Welcome to Systems Laboratory!

Why this course?
Control systems are a core technology behind many systems that affect our daily lives: robotics, industrial automation, energy and transport systems, biomedical devices, and many forms of autonomy. In this course, control is not presented as “a bag of formulas”, but as a way of reasoning about dynamical systems: modelling how things change over time, predicting consequences, and designing interventions—often using feedback—so that systems behave reliably, efficiently, and safely.

This course is a foundation layer in the control curriculum. If the foundations are solid, advanced topics later on (state space, stability analysis, optimal control, MPC) will feel coherent and natural. If the foundations are weak, those same topics often feel like isolated tricks. Our focus is therefore depth and conceptual understanding.

How the learning material is structured (and why you will see many PDFs)
The slides are organized in modules, each module answering one “natural question” (for example: “How can we simulate an ODE?”). Each module is written once, and compiled into multiple PDFs, each representing a different “view” of the same content:
- Main (used in class): a guided conceptual journey (not meant to be exhaustive notes)
- ILOs: what you should be able to do after completing the module
- Assess: self-assessment both on prerequisites (PLOs) and on the module outcomes (ILOs)
- Recaps: a deliberate distinction between concepts (what things mean) and procedures (how to do things)
- Reflect: reflection prompts to consolidate, connect ideas, and strengthen metacognition

This structure is deliberate: objectives, learning activities, and assessment are meant to be aligned.

Recommended workflow (how to study efficiently)
1) Before class — self-assessment on the PLOs (readiness check)
If prerequisites are shaky, the in-class part will feel much harder.
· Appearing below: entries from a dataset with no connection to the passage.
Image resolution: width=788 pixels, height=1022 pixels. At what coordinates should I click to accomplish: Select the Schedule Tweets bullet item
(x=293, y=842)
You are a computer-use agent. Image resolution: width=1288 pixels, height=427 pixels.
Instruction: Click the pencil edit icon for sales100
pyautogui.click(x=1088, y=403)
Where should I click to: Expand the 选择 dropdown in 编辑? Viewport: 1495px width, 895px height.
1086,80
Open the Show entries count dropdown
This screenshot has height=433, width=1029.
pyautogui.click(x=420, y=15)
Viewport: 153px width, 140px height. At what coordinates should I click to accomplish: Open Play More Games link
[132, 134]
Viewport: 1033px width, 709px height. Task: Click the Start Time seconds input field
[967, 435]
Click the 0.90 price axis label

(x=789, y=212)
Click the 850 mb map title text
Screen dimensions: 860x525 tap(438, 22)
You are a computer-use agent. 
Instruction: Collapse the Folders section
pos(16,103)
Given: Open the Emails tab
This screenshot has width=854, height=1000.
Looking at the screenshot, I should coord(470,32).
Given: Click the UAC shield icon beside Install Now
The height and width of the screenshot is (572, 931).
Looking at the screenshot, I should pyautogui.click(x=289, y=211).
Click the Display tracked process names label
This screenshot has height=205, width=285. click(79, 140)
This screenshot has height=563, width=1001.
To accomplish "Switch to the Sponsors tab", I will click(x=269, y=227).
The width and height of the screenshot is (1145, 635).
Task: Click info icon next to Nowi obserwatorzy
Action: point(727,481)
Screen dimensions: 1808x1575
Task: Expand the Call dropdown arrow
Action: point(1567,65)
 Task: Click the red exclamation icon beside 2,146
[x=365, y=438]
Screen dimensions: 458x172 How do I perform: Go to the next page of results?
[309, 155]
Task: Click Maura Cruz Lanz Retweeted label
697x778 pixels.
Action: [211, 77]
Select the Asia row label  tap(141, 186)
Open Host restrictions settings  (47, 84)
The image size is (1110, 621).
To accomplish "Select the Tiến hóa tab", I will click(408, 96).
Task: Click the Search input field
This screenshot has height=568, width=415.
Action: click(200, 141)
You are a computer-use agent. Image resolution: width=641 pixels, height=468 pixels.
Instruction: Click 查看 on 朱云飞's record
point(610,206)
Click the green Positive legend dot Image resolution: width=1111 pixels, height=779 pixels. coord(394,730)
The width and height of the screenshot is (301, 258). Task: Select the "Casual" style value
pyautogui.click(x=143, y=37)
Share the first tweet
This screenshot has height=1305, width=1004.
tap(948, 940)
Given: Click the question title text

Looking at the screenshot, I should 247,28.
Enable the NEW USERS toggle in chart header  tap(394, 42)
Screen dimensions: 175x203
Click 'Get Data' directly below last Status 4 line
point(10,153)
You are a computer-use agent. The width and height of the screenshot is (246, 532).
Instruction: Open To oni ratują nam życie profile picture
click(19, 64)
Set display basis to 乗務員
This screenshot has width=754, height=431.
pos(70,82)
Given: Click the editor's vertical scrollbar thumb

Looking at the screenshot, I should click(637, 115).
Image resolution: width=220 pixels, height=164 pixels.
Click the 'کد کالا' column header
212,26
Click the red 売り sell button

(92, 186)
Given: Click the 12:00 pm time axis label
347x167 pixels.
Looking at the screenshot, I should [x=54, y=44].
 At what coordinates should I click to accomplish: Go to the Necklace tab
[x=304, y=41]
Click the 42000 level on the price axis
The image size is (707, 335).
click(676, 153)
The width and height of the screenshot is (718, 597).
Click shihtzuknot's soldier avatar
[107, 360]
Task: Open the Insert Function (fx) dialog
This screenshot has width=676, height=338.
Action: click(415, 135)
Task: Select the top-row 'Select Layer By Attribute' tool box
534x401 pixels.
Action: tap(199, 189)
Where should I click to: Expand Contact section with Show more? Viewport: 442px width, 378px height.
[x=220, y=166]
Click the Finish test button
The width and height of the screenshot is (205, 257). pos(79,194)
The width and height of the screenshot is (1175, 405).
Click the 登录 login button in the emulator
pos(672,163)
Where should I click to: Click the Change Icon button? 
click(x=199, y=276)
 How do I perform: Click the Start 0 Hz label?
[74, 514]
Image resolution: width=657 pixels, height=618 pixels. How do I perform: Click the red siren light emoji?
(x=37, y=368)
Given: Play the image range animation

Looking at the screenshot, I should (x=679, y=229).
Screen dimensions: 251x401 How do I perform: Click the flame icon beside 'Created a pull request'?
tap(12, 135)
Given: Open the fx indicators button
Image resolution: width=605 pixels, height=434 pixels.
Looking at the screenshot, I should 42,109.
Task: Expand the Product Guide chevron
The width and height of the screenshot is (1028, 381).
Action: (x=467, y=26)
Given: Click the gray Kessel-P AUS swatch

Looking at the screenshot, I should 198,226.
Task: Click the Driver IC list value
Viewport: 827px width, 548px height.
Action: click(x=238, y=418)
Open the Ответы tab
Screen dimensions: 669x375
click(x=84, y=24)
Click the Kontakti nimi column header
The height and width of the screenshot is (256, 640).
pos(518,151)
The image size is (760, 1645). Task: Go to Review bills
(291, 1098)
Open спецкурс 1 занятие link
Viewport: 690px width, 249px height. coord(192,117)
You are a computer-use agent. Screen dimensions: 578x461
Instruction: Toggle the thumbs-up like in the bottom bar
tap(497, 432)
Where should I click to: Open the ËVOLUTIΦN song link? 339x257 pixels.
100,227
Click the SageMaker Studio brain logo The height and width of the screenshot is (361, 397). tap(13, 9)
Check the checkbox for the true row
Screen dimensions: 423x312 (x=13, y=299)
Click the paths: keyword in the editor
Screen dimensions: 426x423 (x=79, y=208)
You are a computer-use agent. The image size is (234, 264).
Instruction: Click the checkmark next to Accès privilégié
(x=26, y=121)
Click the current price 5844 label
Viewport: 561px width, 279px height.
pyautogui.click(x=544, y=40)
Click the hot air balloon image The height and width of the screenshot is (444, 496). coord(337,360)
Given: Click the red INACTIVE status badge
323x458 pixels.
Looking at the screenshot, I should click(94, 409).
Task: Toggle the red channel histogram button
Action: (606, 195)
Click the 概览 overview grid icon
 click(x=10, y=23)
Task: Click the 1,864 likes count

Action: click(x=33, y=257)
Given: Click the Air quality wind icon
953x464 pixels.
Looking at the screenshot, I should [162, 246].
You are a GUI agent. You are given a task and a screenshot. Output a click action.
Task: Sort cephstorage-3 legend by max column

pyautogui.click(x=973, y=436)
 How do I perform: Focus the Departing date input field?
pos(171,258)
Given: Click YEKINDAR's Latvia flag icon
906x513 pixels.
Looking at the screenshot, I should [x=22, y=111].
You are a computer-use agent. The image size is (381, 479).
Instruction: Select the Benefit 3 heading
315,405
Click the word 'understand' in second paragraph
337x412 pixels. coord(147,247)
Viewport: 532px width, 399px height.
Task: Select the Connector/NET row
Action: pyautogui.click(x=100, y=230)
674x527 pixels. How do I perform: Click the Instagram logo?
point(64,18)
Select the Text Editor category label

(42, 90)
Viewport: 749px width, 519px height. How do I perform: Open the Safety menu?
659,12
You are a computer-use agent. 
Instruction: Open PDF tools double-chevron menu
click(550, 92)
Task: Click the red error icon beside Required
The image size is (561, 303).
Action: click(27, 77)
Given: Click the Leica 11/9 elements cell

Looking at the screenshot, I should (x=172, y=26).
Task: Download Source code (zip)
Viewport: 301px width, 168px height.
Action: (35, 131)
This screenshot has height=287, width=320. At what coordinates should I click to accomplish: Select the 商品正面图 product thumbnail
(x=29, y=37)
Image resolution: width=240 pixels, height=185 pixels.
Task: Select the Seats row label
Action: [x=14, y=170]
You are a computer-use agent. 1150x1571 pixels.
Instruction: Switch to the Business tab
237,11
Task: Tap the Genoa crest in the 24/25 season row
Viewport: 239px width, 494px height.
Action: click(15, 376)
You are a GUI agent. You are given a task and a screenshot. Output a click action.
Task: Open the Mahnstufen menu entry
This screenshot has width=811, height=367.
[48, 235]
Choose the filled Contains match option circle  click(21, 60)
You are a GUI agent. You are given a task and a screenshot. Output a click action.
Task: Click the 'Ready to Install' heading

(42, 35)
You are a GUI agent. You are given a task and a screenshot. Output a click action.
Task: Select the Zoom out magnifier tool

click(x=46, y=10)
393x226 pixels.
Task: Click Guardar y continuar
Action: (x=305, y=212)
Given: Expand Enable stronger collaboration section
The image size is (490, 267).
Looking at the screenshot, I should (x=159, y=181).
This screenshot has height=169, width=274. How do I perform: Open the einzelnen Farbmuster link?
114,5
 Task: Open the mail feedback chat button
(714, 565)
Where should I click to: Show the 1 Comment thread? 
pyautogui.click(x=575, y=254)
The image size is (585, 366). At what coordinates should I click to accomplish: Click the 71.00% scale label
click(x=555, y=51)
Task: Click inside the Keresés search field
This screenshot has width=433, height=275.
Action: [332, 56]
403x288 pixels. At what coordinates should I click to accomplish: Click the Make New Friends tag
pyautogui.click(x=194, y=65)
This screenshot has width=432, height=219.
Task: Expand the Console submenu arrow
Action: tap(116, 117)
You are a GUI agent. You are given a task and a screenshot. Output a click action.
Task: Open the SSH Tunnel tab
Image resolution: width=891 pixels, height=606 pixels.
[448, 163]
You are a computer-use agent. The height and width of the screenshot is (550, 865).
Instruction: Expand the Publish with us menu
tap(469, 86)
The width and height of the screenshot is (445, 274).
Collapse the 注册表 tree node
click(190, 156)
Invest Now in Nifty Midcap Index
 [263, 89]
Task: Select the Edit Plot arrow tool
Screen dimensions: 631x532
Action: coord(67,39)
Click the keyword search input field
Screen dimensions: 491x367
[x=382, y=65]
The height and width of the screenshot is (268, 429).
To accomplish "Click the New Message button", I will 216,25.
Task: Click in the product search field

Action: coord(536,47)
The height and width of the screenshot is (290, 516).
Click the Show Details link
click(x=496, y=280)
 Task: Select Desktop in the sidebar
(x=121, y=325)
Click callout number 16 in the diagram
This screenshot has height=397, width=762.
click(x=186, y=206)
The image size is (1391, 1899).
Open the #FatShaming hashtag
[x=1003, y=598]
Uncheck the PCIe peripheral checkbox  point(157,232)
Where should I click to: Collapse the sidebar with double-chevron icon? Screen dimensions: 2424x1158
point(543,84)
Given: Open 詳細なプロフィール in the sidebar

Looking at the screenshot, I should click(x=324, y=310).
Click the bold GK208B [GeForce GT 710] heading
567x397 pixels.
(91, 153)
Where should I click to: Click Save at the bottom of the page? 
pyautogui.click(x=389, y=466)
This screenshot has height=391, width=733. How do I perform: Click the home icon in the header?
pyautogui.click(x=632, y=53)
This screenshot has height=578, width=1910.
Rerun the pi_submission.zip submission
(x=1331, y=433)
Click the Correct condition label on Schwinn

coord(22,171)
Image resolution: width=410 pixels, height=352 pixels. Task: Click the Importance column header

Use the PLO self-assessment to detect and fix gaps early.

2) In class — ILOs + Main slides, peer instruction, discussion
We will use peer instruction frequently: answer individually, discuss in small groups, then answer again individually. The goal is not “voting”, but exposing your mental model and improving it through structured discussion.

3) After class — self-assessment on the ILOs (mastery check)
“I followed in class” is not the same as “I can use the concept”. The ILO self-assessment is where you verify real understanding.

4) Cyclically — recaps + reflection
Recaps and reflections are not “extra stuff”: they are how you improve retention and transfer, and how you build a coherent map of the course.

Assessment (overview)
The exam includes:
- Pre-written test: 10 MCQs selected from a public database with solutions (high passing threshold by design)
- Written exam: a mix of MCQs and open questions
- Oral exam: short (10 minutes) to test depth, flexibility, and understanding beyond pattern-matching

These formats are intentionally different: they assess precision, structured reasoning, and the ability to explain. Please check the rubrics on Moodle early: they are not bureaucratic documents, but alignment maps showing what “quality” means.

Extra points, labs, and capstone
Extra points reward engagement beyond the minimum:
- active participation
- creating/improving shareable learning material (code, questions, plots, drawings; licensing: CC0)
- capstone project (automatic plant watering system)

Labs are optional but strongly recommended: they connect abstract models to real behavior, including non-idealities (noise, delay, saturation, discretization). Labs use both Python and MATLAB/Simulink, and optionally the take-home Maglev system (“Maggy”).

Tools to help your learning
You are welcome to use AI tools (e.g., ChatGPT) to quiz yourself, debug code, and ask for explanations—just be careful not to delegate mindlessly. We will also use Exerplaza as a tool to support self-assessment and metacognitive monitoring.